Mumsnet has not checked the qualifications of anyone posting here. If you need help urgently or expert advice, please see our domestic violence webguide and/or relationships webguide. Many Mumsnetters experiencing domestic abuse have found this thread helpful: Listen up, everybody

Pregnant - Should I end things with my fiancé?

3 replies

Chelseap26 · 11/05/2019 14:20

Please bear with my over emotional post.....my finance and I have been together 3 years and have been friends for 20 years, he’s an amazing step dad to my 8 year old. I’m currently 25 weeks pregnant with a very much wanted child (for both me and my fiancé) however since being about 10 weeks pregnant my fiancé has changed so much towards me....he’s so distant, he doesn’t come to bed with me at night, he spends longer out when he ‘nips out’ to his mums or friends etc, his physical contact (even rubbing my feet when I have asked) is at a minimum unless I bring it up.

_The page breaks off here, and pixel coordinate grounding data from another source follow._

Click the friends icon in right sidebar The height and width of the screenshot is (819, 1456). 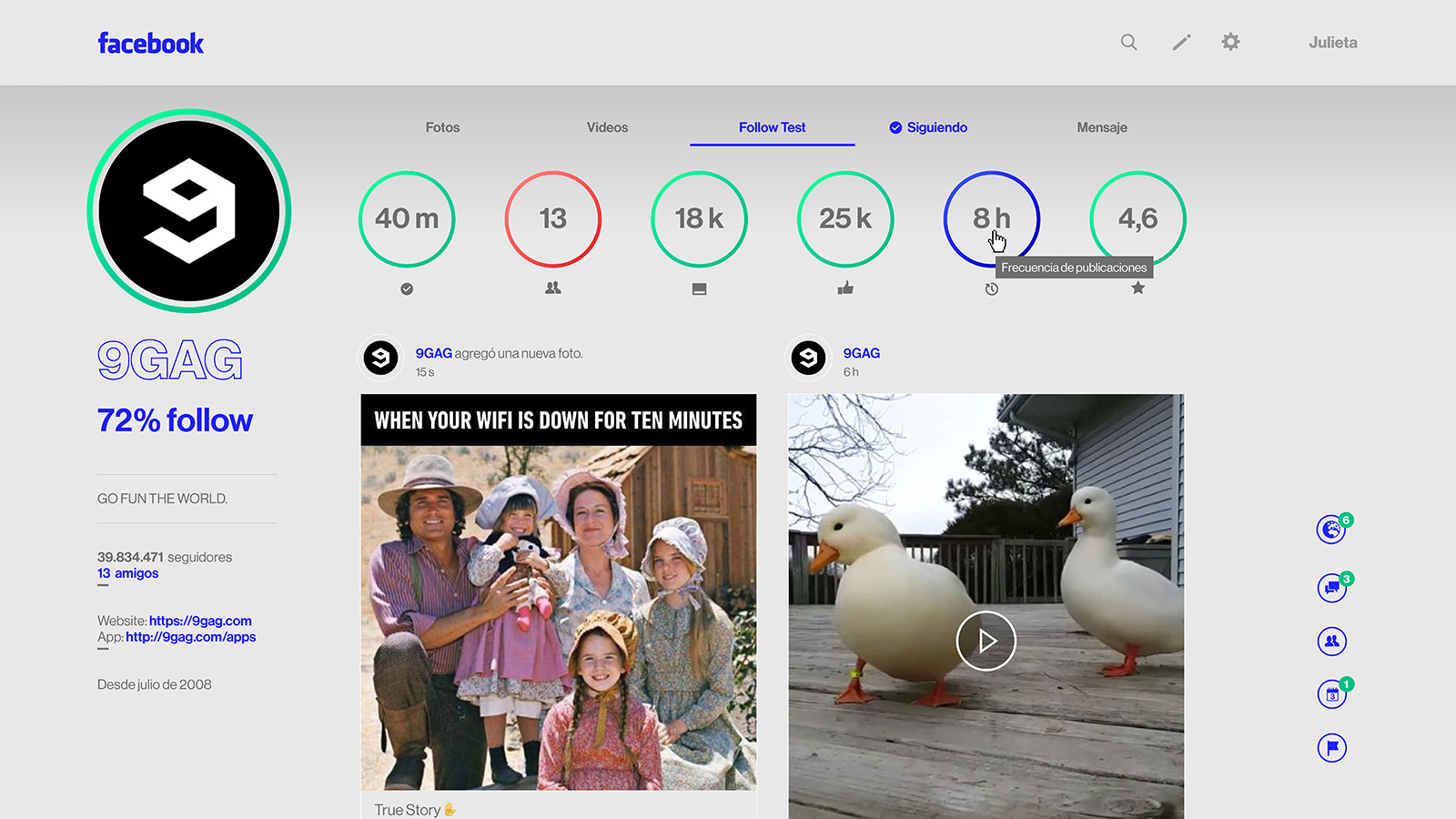[x=1331, y=642]
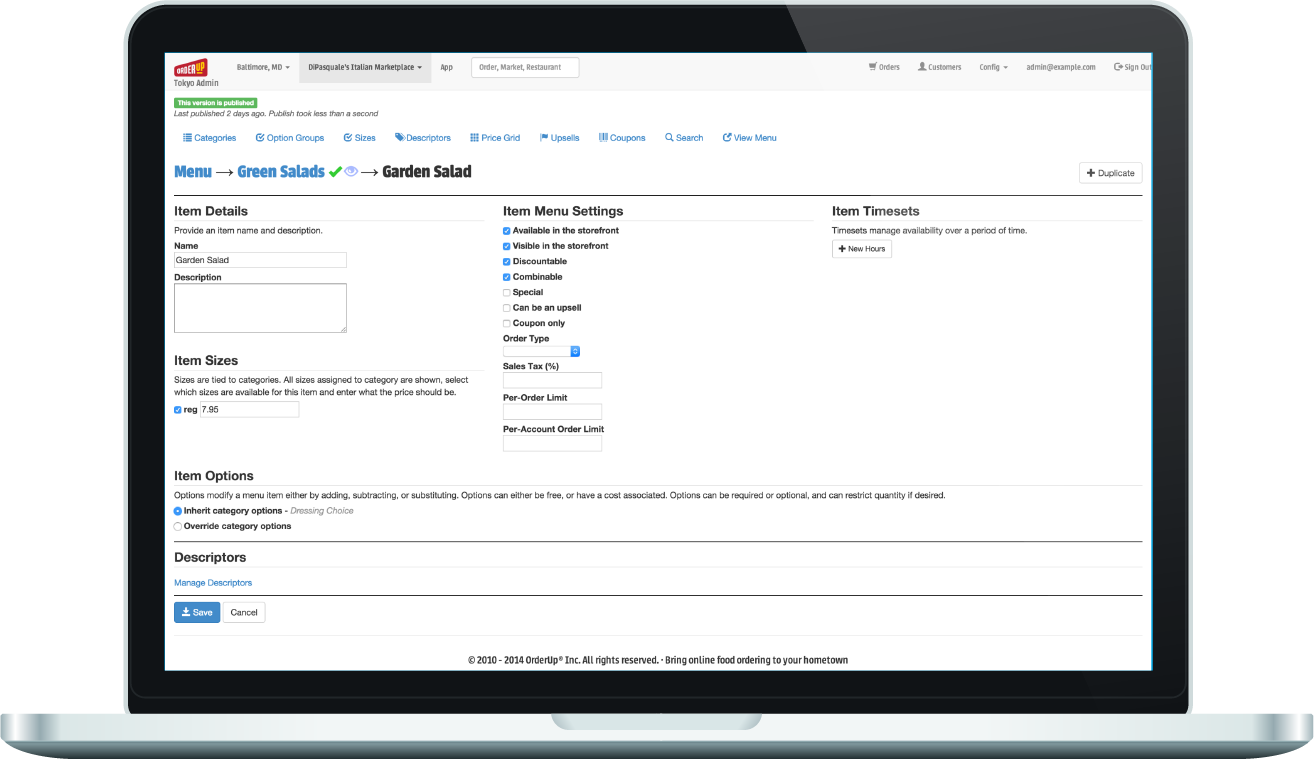
Task: Open Orders cart icon in header
Action: tap(872, 67)
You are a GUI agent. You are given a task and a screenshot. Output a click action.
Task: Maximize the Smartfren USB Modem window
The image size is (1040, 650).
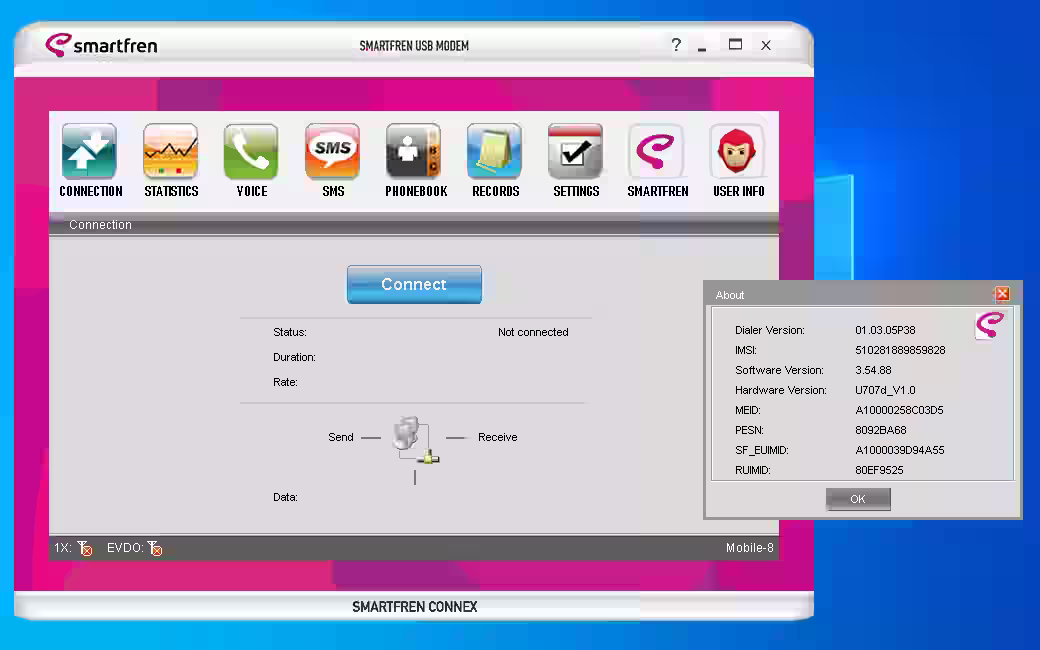pos(735,45)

On the last bank holiday he nipped out for an hour to watch football and didn’t come home until the early hours of the morning without getting in touch and now he’s away on a stag do (5 days) and hasn’t been in touch at all since a text when he landed but has been constantly on social media. (These are both really out of character for him)

Now this last bit seems super psyco but.....pregnancy hormones......he has a snapchat account which I’ve never known him use and he’s always said he doesn’t, but while he’s been away his snapchat score has been going up loads so from research he must be sending and receiving private snapchats.

Apart from the recent stag do and snapchat issues, I have brought all this up with him and he’s just brushed it off as me being daft and says that he loves me etc.

Am I overreacting and being over sensitive or should I end things now rather than getting my heart broken closer to my due date?

OP posts:
HollowTalk · 11/05/2019 14:21

I think ending it might shock him into looking at his own behaviour. If it doesn't and he feels justified, surely you wouldn't want to be with him anyway?

Cottonwoolmouth · 11/05/2019 14:27

I’m not saying he is but my friend caught her bf cheating on snap chat by seeing his score and a woman’s score who he was friends with changing systematically. Can you see who else’s is doing that against his.

If it’s out of the ordinary and it’s upsetting you challenge him on it when he gets back.

Tell him this isn’t how you want your life to be so he either sorts his head out or moves on. I felt very vulnerable when pregnant so can imagine how you feel

BumbleBeee69 · 11/05/2019 14:31

He's not interested in this relationship OP sorry Flowers

I'd be kicking his ass out sooner rather than later.